**What needs to be done:** Please keep the images out and set down the data exactly as given.

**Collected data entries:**

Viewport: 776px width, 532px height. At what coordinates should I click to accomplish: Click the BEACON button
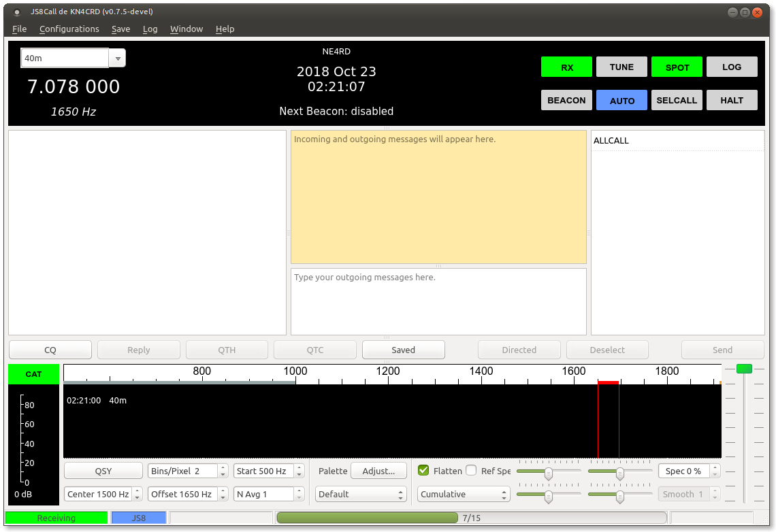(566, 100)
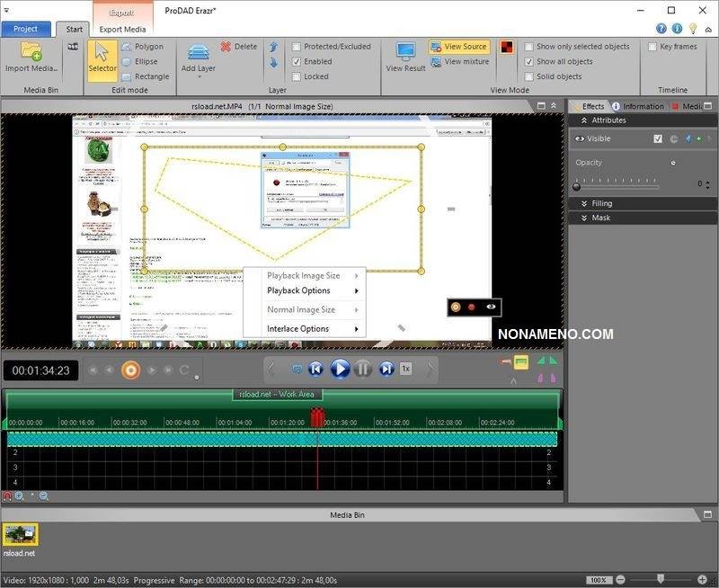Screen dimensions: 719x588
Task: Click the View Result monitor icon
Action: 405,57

**Reply to the exercise:**
Viewport: 776px width, 532px height. At what coordinates should I click to accomplish: Click the BEACON button
(566, 100)
Screen dimensions: 719x588
Task: Click the View Result monitor icon
Action: 405,57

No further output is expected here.